The penchant for gold in Central and Eastern European nations has been on the rise. Hungary’s Central Bank Governor, a close associate of PM Viktor Orban said the move is intendent to stabilize the economy in the context of the COVID pandemic, increasing inflationary risks and inflating public debt. The country’s Central Bank even boasted on its website about having the highest gold reserves per capita in the CEE region.
The Hungarian central bank explained the dramatic purchase of gold bars, highlighting that gold has no credit risk and no counterparty risk, and so reinforces sovereign trust in all economic environments
Another country set on increasing its gold reserves is Poland. Governor Adam Glapinski, also close to the governing party, said that gold should reach 20% of the centrad l bank’s reserves during his next term, as he launched his reelection bid. Glapinski said that the institution he runs will buy at least 100 tones of gold in the coming years to demonstrate the country’s economic strength.
Poland’s central bank bought 126 tons of gold in 2018 and 2019 and repatriated 100 tons from the Bank of England, doubling its reserves.
Repatriating gold reserves has also been used as part of a populist rhetoric, as it happened in 2019 in Romania, when the government in charge then tried unsuccessfully to move the country’s gold reserve from London to Bucharest.
Another gold hoarder, Serbia has also made headlines with its more gradual gold accumulation. “The key
driver behind these purchases was to shore up the stability of the Serbian financial system during a time of uncertainty and to guard against the heightened risk of a global crisis,” The Foreign Investors Council in Serbia said, adding that the COVID-19 pandemic continues to be an important trigger for wanting more exposure to gold of Central and Eastern European central banks.
Over the past decade some countries in Eastern Europe have increased purchases of gold as a way to reduce reliance on other assets.
On the other hand, other European nations started the millennium by reducing their gold holdings. The Euro Area which also includes the reserves of the European Central Bank sold a total of 1,885.3 tonnes over the past two decades, reducing gold holdings by around 15%. Despite that Germany, Italy, and France still retain some of the largest gold reserves.
The European Central Bank believes that gold remains “an important element of global monetary reserves, as it continues to provide asset diversification benefits”. Its reserves have gradually increased over the past two decades.
Speaking to Cristian Paun, professor at the Bucharest University of Economic Studies and head of the Center for Research in International Economic Relations, gold reserves are intended to offer stability to a country’s currency and support its monetary policy.
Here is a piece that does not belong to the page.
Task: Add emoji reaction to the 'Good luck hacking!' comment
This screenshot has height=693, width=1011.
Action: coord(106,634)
Păun told EU Reporter that given the current policies of considerable liquidity poured into the market, gold remains attractive as a reserve asset for central banks to show credibility.
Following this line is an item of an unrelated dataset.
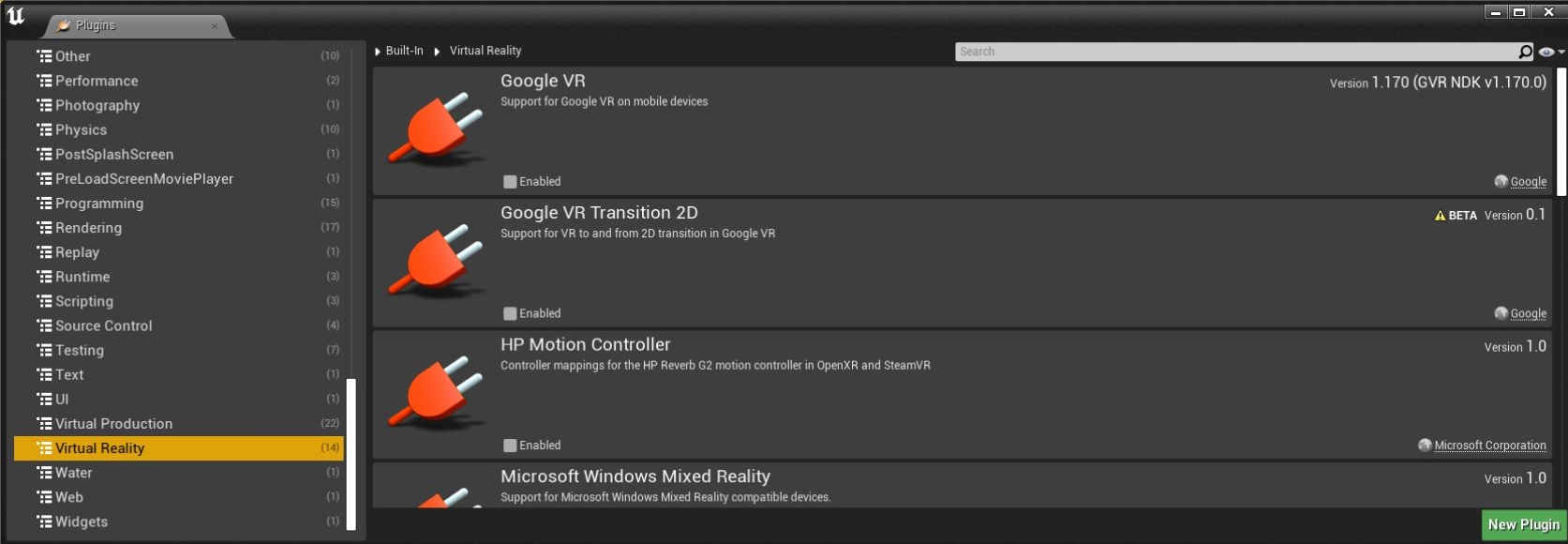
Task: Expand the Virtual Reality breadcrumb arrow
Action: click(437, 52)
He explained to EU Reporter that some central banks are stockpiling on gold and others are not based on how they regard the role of gold in today’s economy. Another reason that might weigh in heavily deciding for or against gold is linked to the costs associated to the metal’s handling.
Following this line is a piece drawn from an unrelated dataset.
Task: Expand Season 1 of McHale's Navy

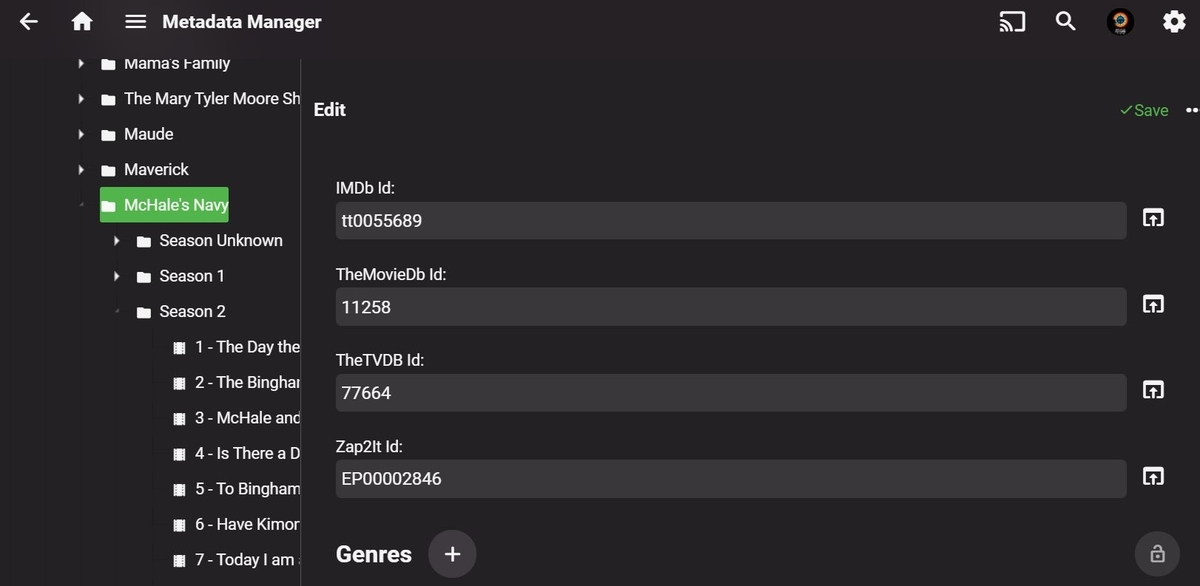Action: point(118,275)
“Gold has an international liquidity problem. If you want to get rid of gold quickly, as a central bank, today you have only a few advantageous possibilities. Moreover, gold has its problems of storage, transport, handling and security. There are important costs that cannot be ignored and that not many central banks can afford”, Păun told EU Reporter.
Cristian Păun considers that gold reserves could also have a positive impact in holding off inflation in the EU through a system of pegging money supply to central banks gold reserves.
“Economic differences between euro and non-euro member states could grow due to rising inflation. As long as massive amounts of Euros are printed in the Eurozone, non-Euro countries could be impacted by this monetary expansion”, he told EU Reporter.
Yet, gold stockpiling could also signal internal political or economic instability, believes Armand Gosu, geopolitics expert on countries from the former soviet sphere of influence. He told EU Reporter that acquiring gold is rather a tendency that can be seen throughout the world in crisis situations.